Den Schrei der Ozeane hören

Herausgeberkolumne
Die UN-Mitgliedsstaaten haben sich mit ihrem Nachhaltigkeitsziel 14 verpflichtet, die Meere zu schützen. Die Halbzeitbilanz ist ernüchternd, aber das gerade abgeschlossene Abkommen für den Meeresnaturschutz macht Hoffnung.

Pirmin Spiegel ist Hauptgeschäftsführer von Misereor.

Gemäß dem Nachhaltigkeitsziel „Leben unter Wasser“ wollen die Vereinten Nationen nicht nur mindestens 30 Prozent der Meere unter Schutz stellen, sondern auch Verschmutzungen der Meere aller Art erheblich reduzieren, Meeres- und Küstenökosysteme schützen und mehr Geld für den Meeresschutz zur Verfügung stellen. Im Jahr 2023 allerdings ist das Ziel nachhaltiger Fischbestände im tiefroten Bereich, und auch bei der Ausweisung von Meeresschutzgebieten ist deutlich rascheres Handeln notwendig. Allerdings macht der jüngste Abschluss des UN-Abkommens für den Meeresnaturschutz vorsichtig Hoffnung auf eine Trendwende.
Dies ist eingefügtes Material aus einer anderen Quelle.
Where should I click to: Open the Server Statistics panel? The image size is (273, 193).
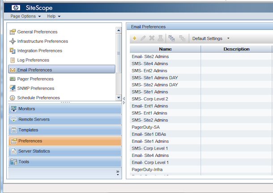click(x=64, y=151)
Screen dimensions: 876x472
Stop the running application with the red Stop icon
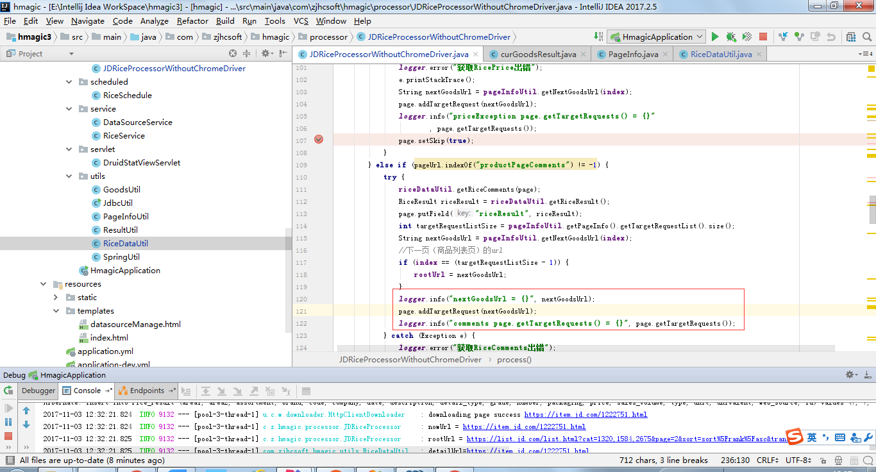tap(762, 37)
Aus Sicht Misereors bleibt es wichtig, sich entschieden für den Meeresschutz einzusetzen. Dabei gilt es, den Schrei der Ozeane und die Stimme der Menschen zu hören, die in direkter Verbindung mit ihnen leben. Die Ozeane produzieren mehr Sauerstoff als die Amazonasregion, sind das größte zusammenhängende Ökosystem der Erde, beherbergen fast die Hälfte der uns bekannten Lebewesen, regulieren das weltweite Klima, sind Arbeitsorte und essenziell für unsere Ernährung. 
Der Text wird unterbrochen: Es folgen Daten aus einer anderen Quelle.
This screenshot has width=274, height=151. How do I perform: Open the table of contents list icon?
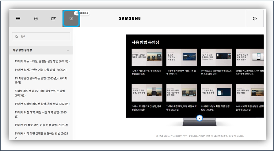[18, 19]
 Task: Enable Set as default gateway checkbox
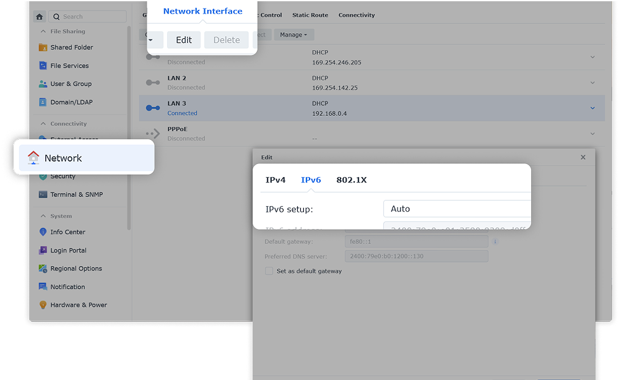point(269,271)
Die Ausbeutung der Meere gefährdet die Rechte von Menschen weltweit

Doch die Weltmeere und die vom Meer lebenden Menschen sind durch Klimawandel, Überfischung, Ausbeutung, Verschmutzung und andere Krisen akut bedroht. Wir sehen mit großer Sorge auf die Vermüllung und Industrialisierung der Meere, die Zerstörung jahrtausendealter Ökosysteme für den anvisierten Tiefseebergbau. Ebenso beunruhigen weltweit die schwindenden Zugänge der Kleinfischerei auf angestammte Fischgründe und die Gefährdung der für uns Menschen überlebenswichtigen Funktionen der Meere.

Menschen im globalen Süden, wie Küstenfischer-Familien und andere mit und vom Meer lebende Gemeinschaften, erleben durch diese Veränderungen erhebliche Einschränkungen in ihrem Lebensrhythmus und ihrer Lebensgrundlage. Die Ausbeutung und wirtschaftliche Inwertsetzung der Meere und ihrer Ressourcen gefährden so die Rechte von Menschen weltweit. 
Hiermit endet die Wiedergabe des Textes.